Your objective: Gather every line below that contains the word "Select" and copy each one out.

Data entries:
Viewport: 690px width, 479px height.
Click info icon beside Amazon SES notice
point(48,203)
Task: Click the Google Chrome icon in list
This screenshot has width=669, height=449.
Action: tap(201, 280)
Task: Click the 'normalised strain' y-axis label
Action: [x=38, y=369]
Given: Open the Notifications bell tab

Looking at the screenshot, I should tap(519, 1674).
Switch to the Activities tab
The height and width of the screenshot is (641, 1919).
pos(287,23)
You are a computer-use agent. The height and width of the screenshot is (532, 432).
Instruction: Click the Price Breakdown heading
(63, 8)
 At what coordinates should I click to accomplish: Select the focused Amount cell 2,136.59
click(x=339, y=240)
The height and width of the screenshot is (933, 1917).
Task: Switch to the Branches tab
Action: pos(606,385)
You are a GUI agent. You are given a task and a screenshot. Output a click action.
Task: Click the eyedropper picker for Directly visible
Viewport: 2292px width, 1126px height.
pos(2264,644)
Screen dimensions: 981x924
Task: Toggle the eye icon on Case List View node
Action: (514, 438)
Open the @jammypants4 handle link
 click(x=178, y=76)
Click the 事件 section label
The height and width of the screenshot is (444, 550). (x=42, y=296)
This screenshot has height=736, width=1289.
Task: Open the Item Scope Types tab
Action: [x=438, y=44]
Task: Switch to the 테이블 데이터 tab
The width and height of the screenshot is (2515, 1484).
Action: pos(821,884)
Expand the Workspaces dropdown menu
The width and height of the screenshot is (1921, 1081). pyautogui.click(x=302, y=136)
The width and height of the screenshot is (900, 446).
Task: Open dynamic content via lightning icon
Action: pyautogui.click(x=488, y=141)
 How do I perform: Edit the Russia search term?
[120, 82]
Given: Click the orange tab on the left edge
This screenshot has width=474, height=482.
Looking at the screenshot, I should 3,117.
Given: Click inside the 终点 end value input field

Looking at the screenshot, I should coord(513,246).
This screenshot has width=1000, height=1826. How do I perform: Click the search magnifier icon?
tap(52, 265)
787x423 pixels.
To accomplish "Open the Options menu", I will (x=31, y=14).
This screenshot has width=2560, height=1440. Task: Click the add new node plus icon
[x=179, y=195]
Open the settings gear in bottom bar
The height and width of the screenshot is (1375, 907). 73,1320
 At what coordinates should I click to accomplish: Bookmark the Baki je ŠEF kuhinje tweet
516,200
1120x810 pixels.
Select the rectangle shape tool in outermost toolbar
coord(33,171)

Answer in full:
 At what coordinates should I click to accomplish: Select the focused Amount cell 2,136.59
Select the rectangle shape tool in outermost toolbar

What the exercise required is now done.